11. Pameran-sentuh (touch exhibitions)/display/tur/loka karya Apakah museum menyediakan benda pamer yang dapat disentuh/kesempatan memegang bagi pengunjung tunanetra atau yang mengalami gangguan penglihatan sebagian?
12. Kafe/restoran Apakah pengaturan pelayanan dapat diakses dan sesuai untuk pengunjung berkursi roda?
13. Toilet Apakah ada toilet yang dirancang khusus untuk pengunjung penyandang disabilitas?
14. Tur terpandu Apakah museum mengadakan tur dan acara secara khusus untuk penyandang disabilitas?
Daftar cek audit akses fisik bangunan museum, diadaptasi dari Ambrose, Timothy dan Crispin Paine, Museum Basics 2nd Edition, Routledge, 2006 Hlm. 40–41.

 

Akses yang mudah

Ruang, bangunan, furnitur, peralatan atau elemen perkotaan dianggap dapat diakses jika dapat dicapai, dikendalikan, digunakan dan dicoba oleh siapa saja, termasuk mereka yang memiliki keterbatasan mobilitas. Istilah aksesibilitas menunjukkan fisik dan akses komunikasi. Jika kita berbicara tentang aksesibilitas di museum, itu berarti bahwa pameran, ruang koeksistensi dan sirkulasi, layanan informasi, program pelatihan dan semua layanan dasar dan khusus lainnya harus dapat diakses oleh semua individu, tersedia untuk semua bentuk komunikasi dan dengan bentuk serta penggunaan yang jelas dan sederhana, yang memungkinkan otonomi bagi pengguna (Sarraf, 2008).

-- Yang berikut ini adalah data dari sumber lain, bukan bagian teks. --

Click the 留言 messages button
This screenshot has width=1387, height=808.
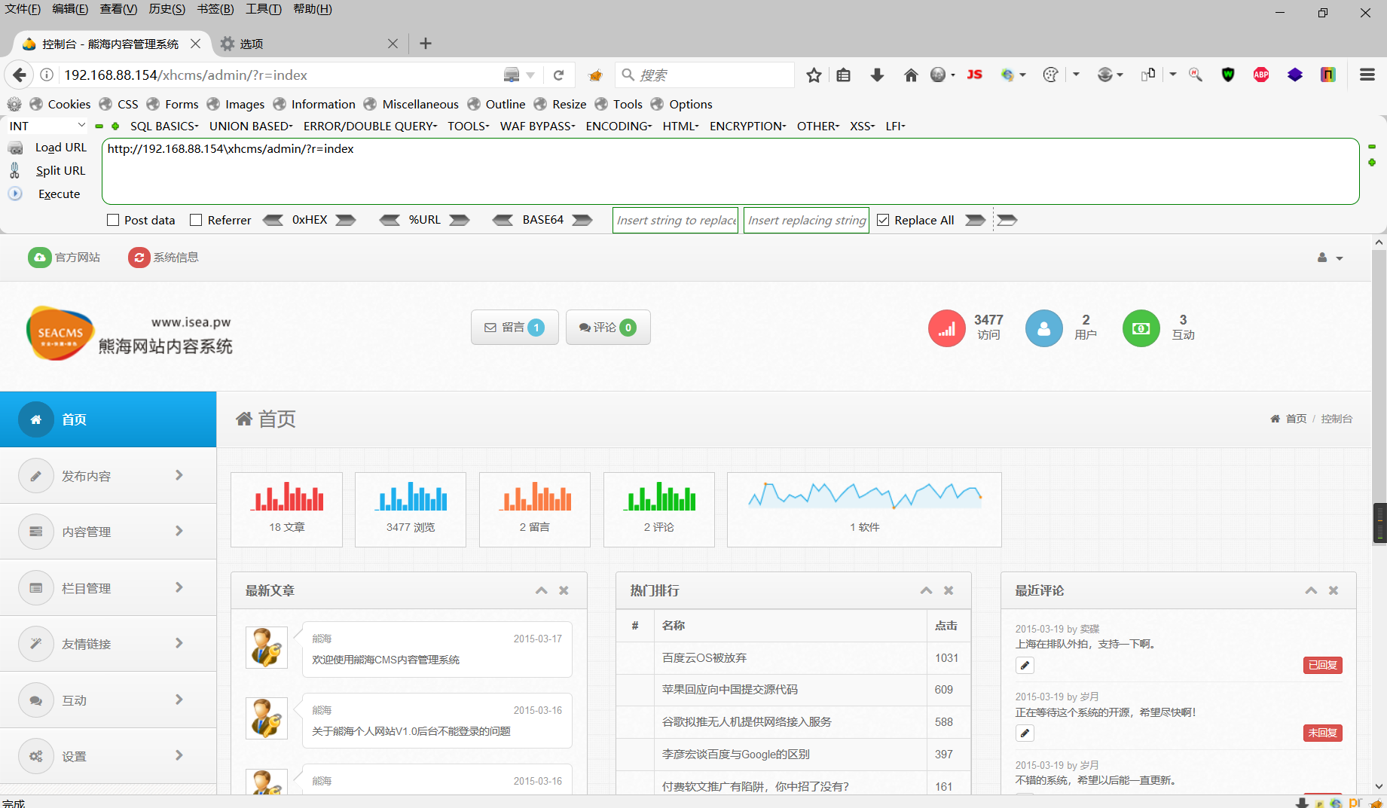click(x=515, y=328)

Hal ini sangat bersesuaian dengan empat asas aksesibilitas yang tertuang dalam Keputusan Menteri PU No. 468/KPTS/1998 berupa:

  1. Kemudahan, yaitu setiap orang dapat mencapai semua tempat atau bangunan yang bersifat umum dalam suatu lingkungan.
  2. Kegunaan, yaitu setiap orang harus dapat mempergunakan semua tempat atau bangunan yang bersifat umum dalam suatu lingkungan.
  3. Keselamatan, yaitu setiap bangunan yang bersifat umum dalam suatu lingkungan terbangun, harus memperhatikan keselamatan bagi semua orang.
  4. Kemandirian, yaitu setiap orang harus bisa mencapai, masuk dan mempergunakan semua tempat atau bangunan yang bersifat umum dalam suatu lingkungan dengan tanpa membutuhkan bantuan orang lain.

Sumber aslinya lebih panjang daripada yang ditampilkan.